Пушкин в Михайловском - [6]
Так же тогда, как и нынче, лениво, но аккуратно, сумки валили в тележки, лошади так же бодро пофыркивали, ямщики подправляли кушаки и поглядывали, не нагрянет ли туча, а станционный смотритель с подвязанной серым платком разбитой щекой так же невнятно и косноязычно шипел, потому что орать мешала скула. Он не мог не ругаться и не распекать по той самой причине, по которой хорошее эхо не может безмолвствовать. И он был тем перекрестком, где пересекались пути низовой молчаливой России и одаренных голосом свыше господ. Но и ему, как почтальону, как ямщикам, решительно не было дела до того, что таилось в баулах и сумках, пересылаемых с юга на север и с севера на юг. Это был разговор по верхам.

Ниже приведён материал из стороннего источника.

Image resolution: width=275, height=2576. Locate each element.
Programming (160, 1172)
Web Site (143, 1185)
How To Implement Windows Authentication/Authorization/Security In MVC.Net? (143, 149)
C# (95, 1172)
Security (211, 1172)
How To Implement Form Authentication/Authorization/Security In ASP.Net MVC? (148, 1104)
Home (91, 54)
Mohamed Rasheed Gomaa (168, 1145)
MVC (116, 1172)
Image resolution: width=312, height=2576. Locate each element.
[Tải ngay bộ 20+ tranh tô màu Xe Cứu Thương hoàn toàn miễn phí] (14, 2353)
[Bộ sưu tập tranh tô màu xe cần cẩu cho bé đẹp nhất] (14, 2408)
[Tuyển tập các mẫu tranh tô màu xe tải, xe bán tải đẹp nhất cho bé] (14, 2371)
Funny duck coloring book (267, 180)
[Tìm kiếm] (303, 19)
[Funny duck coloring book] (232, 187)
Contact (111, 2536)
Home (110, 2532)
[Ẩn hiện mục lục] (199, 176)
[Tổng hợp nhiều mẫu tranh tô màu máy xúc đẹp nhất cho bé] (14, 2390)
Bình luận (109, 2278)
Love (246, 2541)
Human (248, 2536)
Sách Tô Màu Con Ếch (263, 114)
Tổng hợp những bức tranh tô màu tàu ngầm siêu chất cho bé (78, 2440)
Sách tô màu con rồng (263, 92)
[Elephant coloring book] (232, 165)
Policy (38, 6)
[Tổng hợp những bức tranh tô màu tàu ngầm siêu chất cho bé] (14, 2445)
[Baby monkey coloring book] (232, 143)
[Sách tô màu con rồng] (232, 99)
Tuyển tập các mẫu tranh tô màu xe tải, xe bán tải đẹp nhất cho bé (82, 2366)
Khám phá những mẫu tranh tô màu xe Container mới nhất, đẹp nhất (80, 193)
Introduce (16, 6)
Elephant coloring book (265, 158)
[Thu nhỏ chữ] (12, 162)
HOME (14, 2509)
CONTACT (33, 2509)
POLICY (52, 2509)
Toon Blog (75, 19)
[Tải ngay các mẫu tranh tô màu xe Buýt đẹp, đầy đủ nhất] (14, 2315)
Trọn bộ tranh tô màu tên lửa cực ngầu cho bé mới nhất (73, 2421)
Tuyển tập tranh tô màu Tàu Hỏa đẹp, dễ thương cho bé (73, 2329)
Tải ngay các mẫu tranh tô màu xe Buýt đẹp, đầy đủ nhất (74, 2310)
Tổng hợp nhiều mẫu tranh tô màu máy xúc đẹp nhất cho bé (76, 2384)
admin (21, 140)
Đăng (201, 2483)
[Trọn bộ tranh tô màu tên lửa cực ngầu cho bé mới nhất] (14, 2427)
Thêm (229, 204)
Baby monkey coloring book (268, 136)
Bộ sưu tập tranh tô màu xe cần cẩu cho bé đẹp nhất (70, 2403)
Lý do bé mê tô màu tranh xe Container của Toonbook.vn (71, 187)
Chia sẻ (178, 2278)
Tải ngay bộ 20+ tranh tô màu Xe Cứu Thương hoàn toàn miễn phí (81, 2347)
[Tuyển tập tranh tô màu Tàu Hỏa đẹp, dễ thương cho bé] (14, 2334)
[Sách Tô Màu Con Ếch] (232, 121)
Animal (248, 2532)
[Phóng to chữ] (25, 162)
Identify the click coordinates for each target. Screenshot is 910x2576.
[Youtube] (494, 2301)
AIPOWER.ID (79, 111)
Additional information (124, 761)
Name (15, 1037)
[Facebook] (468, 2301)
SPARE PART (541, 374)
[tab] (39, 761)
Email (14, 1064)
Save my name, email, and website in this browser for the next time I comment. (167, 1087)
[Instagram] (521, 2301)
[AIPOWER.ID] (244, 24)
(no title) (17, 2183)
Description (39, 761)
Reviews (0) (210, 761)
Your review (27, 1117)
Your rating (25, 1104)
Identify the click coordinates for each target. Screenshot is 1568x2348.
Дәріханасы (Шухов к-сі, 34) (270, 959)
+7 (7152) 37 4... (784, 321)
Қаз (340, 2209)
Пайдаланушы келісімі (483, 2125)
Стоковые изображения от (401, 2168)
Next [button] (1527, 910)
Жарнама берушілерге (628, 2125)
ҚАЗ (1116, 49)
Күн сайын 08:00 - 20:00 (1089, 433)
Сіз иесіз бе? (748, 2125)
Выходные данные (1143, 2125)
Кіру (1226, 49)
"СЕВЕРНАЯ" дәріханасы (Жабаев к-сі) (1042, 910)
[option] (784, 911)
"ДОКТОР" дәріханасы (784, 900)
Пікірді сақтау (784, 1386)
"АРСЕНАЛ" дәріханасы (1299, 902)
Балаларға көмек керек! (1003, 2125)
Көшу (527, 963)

Воля монарха о Пушкине… Вот ему самому любопытно было бы вникнуть, как все там возвышенно было изложено, а впрочем, самую суть этой воли Пушкин знал хорошо и уже выполнял. В Одессе еще он уже знал, что его письмецо об «афеизме» перехвачено было в Москве и послужило предлогом к высылке. О нем еще будет у Пушкина переписка с самим императором! А пока что и его самого, как почту, пересылали — сперва на юг с севера, а вот нынче — с юга на север.
Завтрак окончен. С подорожною кончено. Смотритель вздыхает, поправляя повязку. Не только до почты — ему никакого нет дела и до проезжающего: довольно того, что не завзятый драчун, а человек будто бы мирный.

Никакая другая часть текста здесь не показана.